Puisqu’il est vain de vouloir résumer des entretiens, voici ce qu’annonce la quatrième de couverture :
« Ce qui me plaît dans la montagne comme dans l’écriture, c’est de me trouver confronté à quelque chose qui me dépasse, de façon humaine, et d’essayer d’y trouver ma voie, que ce soit sur une paroi ou dans un roman. » Passionné d’escalade et d’alpinisme, amoureux de littérature alpine, admirateur des pionniers des sommets, Philippe Claudel nourrit depuis l’enfance une passion viscérale pour le milieu d’altitude.
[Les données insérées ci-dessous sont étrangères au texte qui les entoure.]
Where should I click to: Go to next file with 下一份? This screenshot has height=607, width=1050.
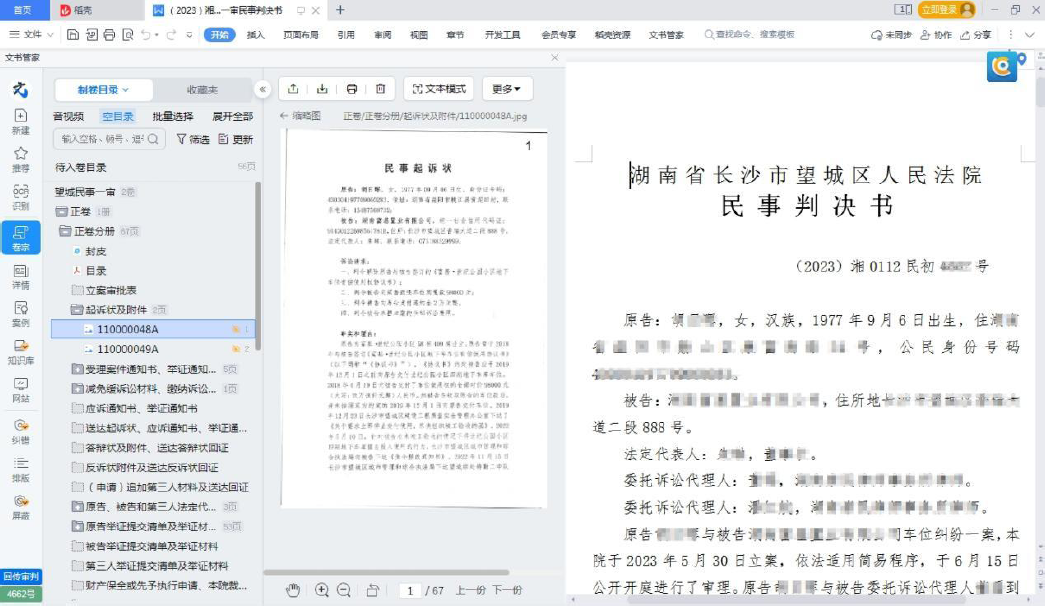click(x=507, y=591)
Espace physique, mais aussi livresque, la montagne entretient de nombreuses analogies avec l’écriture : l’alpiniste et l’écrivain, des conquérants de l’inutile ? Tous deux se rejoignent dans ce lieu essentiel, empreint de passion et d’humilité. »
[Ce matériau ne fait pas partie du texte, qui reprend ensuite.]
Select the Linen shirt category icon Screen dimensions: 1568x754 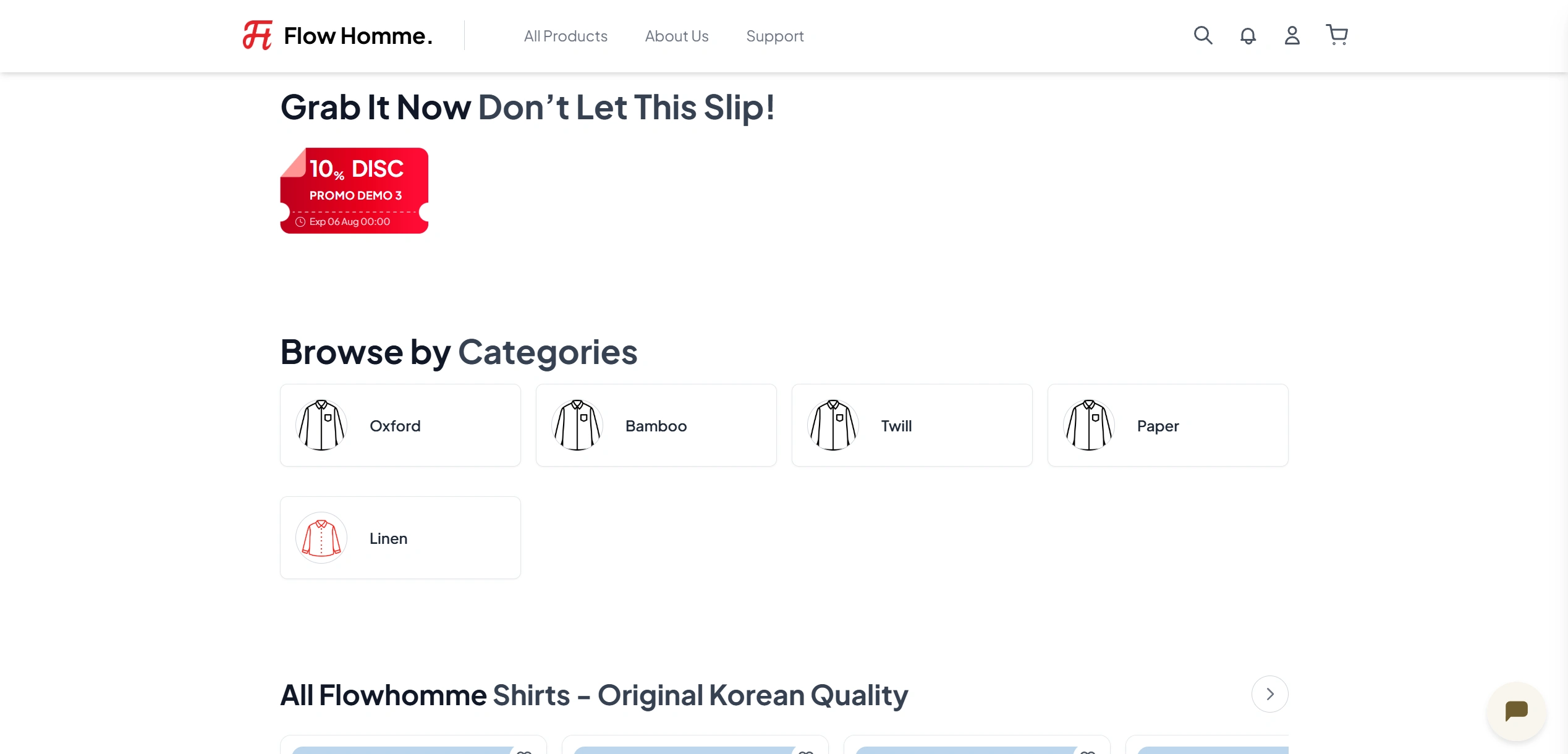321,537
J’ai tendance à me ruer sur tous les nouveaux textes de Philippe Claudel. Mais devant cette œuvre, il faut un peu de retenue. On n’aborde pas un versant escarpé en sandales. Et on n’aborde pas ces entretiens au pas de course. On voudrait se presser que l’on serait retenu, happé par l’exaltation ressentie par Philippe Claudel. On est aussi frappé par l’humilité dont il fait preuve devant les cimes et leurs figures héroïques.
C’est avec admiration qu’il parle des auteurs des hauteurs, ceux qui ont mis leurs pas et leur plume dans des traces de neige fraiche et sur des sentiers pierreux. « Aller au refuge, y dormir, et aller en montagne plus généralement, c’est tenter de retrouver une forme de simplicité essentielle. Redéfinir ce que nous sommes, quels sont nos besoins vitaux. […] J’ai toujours essayé de retrouver dans les refuges où j’ai dormi l’image archétypale du refuge littéraire découverte dans tant de livres. » (p. 46 &47) Et c’est avec joie et fierté qu’il fait découvrir la montagne à des proches. C’est un cadeau double : offrir et partager ces paysages vertigineux.
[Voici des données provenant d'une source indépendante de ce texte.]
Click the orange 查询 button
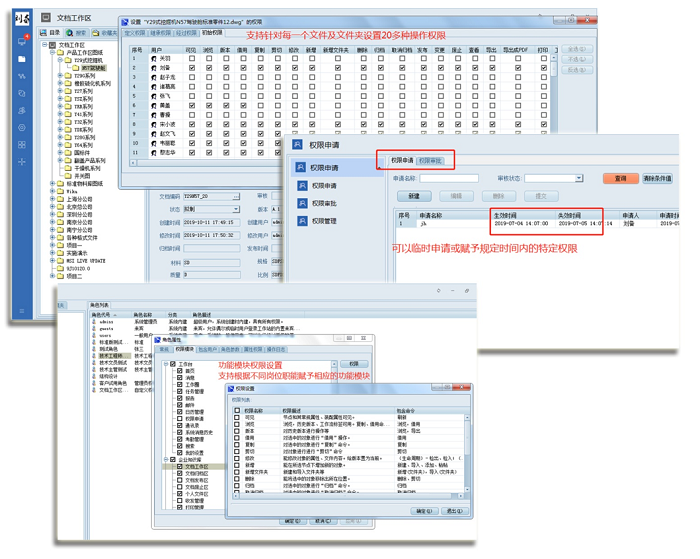 tap(620, 178)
Évidemment, impossible de ne pas trouver de similitudes entre l’écriture et l’alpinisme. « J’ai toujours établi un parallèle entre le fait de grimper et celui d’écrire. Ce qui me plaît dans la montagne comme dans l’écriture, c’est de me trouver confronté à quelque chose qui me dépasse, de façon humaine, et d’essayer d’y trouver ma voie, que ce soit sur une paroi ou dans un roman. » (p. 67) Ce faisant, pour moi qui ne pratique pas les hauteurs, Philippe Claudel est un guide dans les chemins qu’il trace dans la littérature contemporaine. Ce sont des voies exigeantes où l’émotion donne le vertige. Souvent, grisée par la beauté des mots de cet auteur, je voudrais ne jamais en revenir. Douce hypoxie littéraire…
Ces entretiens se savourent comme des confidences tant l’on sent que Philippe Claudel se livre et se dévoile quand il parle de la montagne. Le lieu essentiel, c’est celui où l’on ne se dissimule pas, ni aux autres ni à soi-même. « Je me trouve au diapason de moi-même. Elle me donne le la. » (p. 76) L’ouvrage s’achève sur quelques textes choisis où la montagne est plus qu’un élément du décor : elle en est la justification.
Fabrice Lardreau est l’auteur des excellents Nord absolu et Un certain Petrovitch. Quant à Philippe Claudel, je crois que j’en ai déjà un peu parlé sur ce blog…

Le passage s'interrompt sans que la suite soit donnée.